Perkara Eddy Hiariej berujung tersangka

Sementara itu, Koordinator Masyarakat Antikorupsi Indonesia (MAKI) Boyamin Saiman membeberkan duduk masalah dalam kasus dugaan suap dan gratifikasi yang menjerat Wakil Menteri Hukum dan HAM (Wamenkumham) Edward Omar Sharif Hiariej alias Eddy Hiariej.

Dia mengaku tahu kronologinya karena pernah diceritakan pelapor, yakni Ketua Indonesia Police Watch (IPW) Sugeng Teguh Santoso.

“Yang dilaporkan Sugeng Santoso IPW pernah didiskusikan dengan aku, dugaan Wamenkumham menerima sejumlah uang dari Helmut Hermawan (salah satu pemilik PT CLM). Konstruksinya bisa gratifikasi, suap, bisa pemerasan, tapi terserah KPK pasal ini seperti apa,” kata Boyamin di Jakarta, Jumat, 10 November 2023.

Menurut Boyamin, Sugeng bercerita terkait adanya aliran dana miliaran rupiah yang mengarah ke Eddy. Uang itu disebut untuk pembayaran jasa pengacara dan upaya menutup perkara.

“Urutannya itu adalah Rp4 miliar, Rp3 miliar, dan Rp1 miliar. Rp4 miliar konon katanya untuk upah lawyer, Rp3 miliar tambahan lagi untuk menutup perkara yang menyangkut Helmut, karena dia juga dilaporkan di Polri,” ucap Boyamin.

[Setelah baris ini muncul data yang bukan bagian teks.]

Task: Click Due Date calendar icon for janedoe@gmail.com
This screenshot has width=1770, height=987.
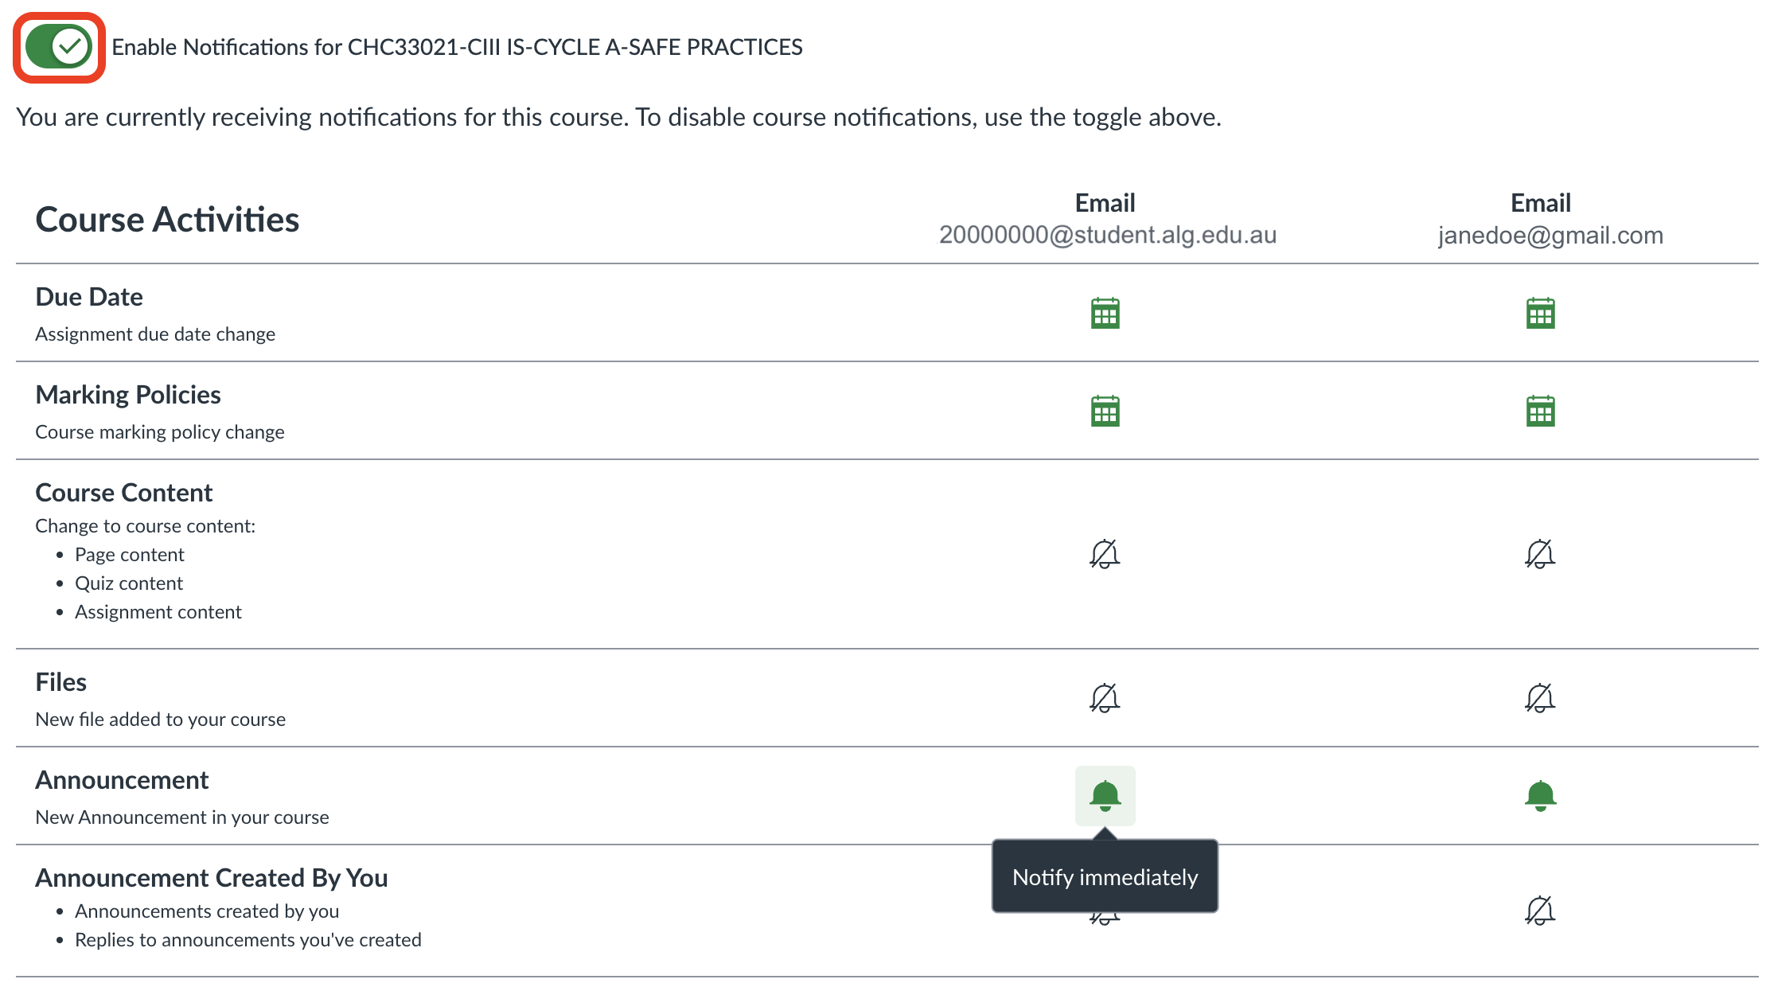Action: coord(1540,313)
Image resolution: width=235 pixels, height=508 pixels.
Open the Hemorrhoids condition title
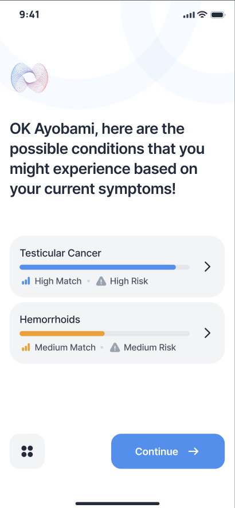pyautogui.click(x=50, y=319)
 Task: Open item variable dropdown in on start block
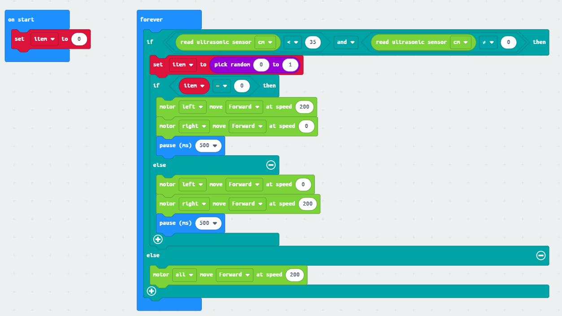[x=44, y=39]
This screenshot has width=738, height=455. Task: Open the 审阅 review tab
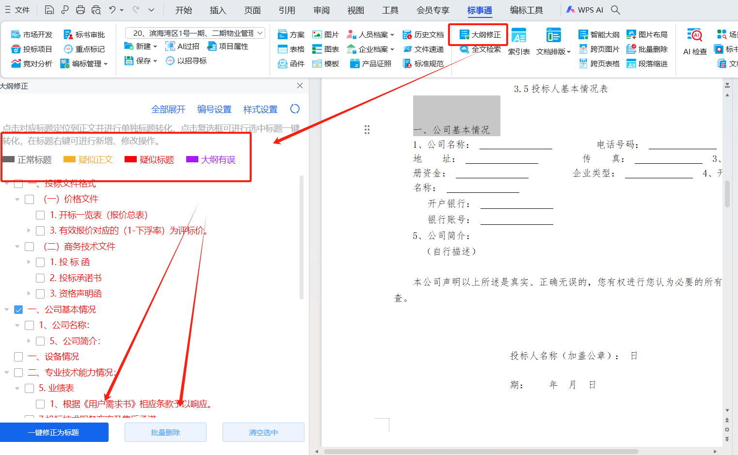pos(321,10)
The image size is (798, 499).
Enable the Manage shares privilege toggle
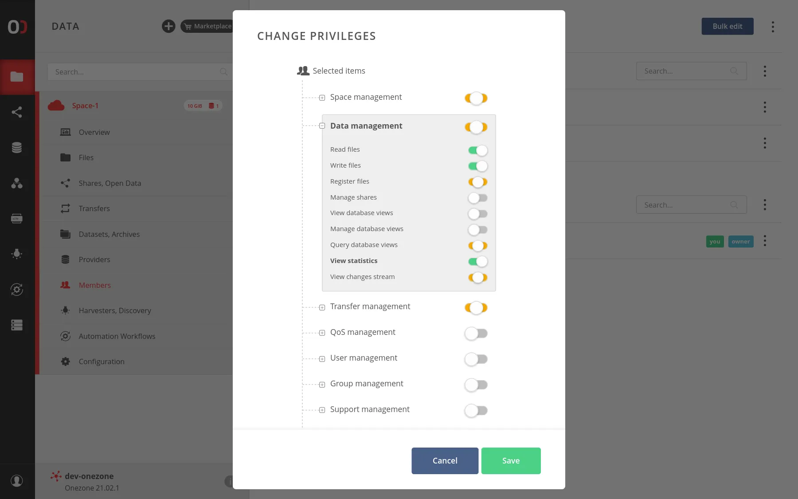(477, 198)
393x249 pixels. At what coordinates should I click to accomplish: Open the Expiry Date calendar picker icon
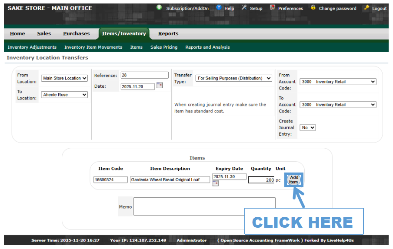pyautogui.click(x=215, y=183)
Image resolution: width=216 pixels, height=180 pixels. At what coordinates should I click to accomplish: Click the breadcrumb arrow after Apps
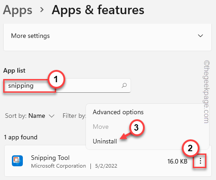(42, 10)
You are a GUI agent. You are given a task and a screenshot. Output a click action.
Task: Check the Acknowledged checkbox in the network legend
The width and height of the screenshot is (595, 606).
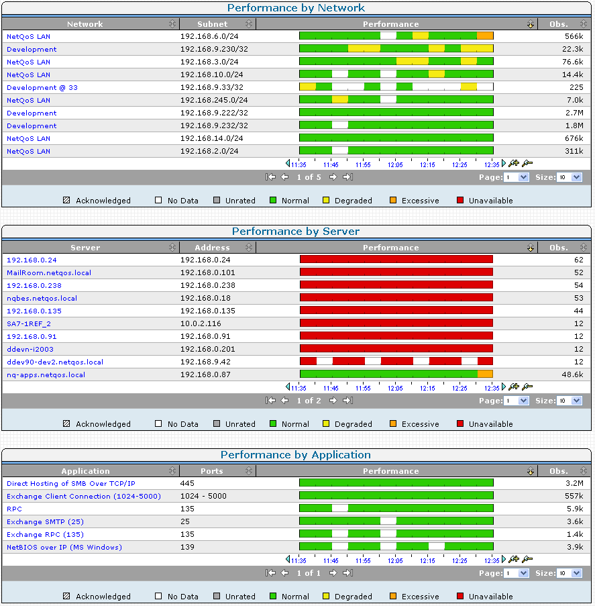[66, 200]
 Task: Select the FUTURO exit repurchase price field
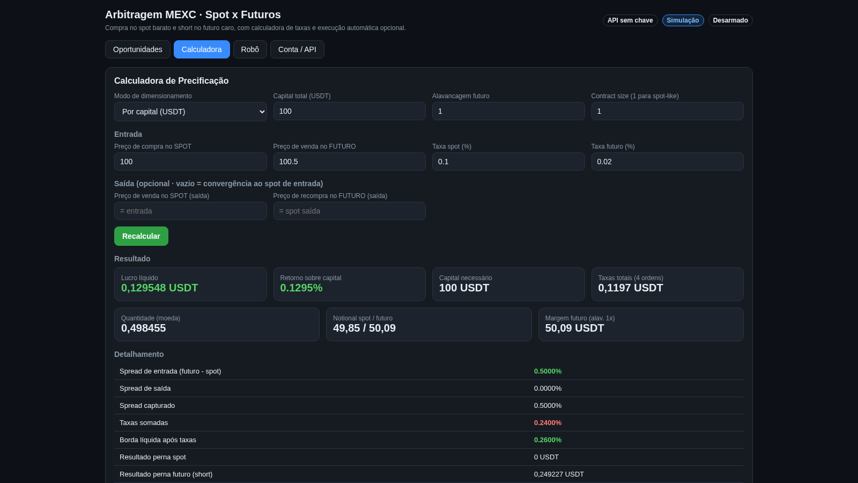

Dari total dana yang dibeberkan itu, sebanyak Rp3 miliar tidak terpenuhi. Menurut Boyamin, sebagian uang sudah digunakan untuk kepentingan organisasi.

“Yang Rp1 miliar untuk permintaan membiayai kegiatan persatuan tenis lapangan Indonesia, organisasi olahraga, yang ini juga diduga untuk money politics, uang yang diperoleh dari Helmut tadi,” ujar Boyamin.

Boyamin menilai tindakan Eddy sarat konflik kepentingan. Wamenkumham sejatinya boleh membantu masyarakat yang meminta bantuan maupun saran hukum, tapi tidak perlu mendapatkan upah.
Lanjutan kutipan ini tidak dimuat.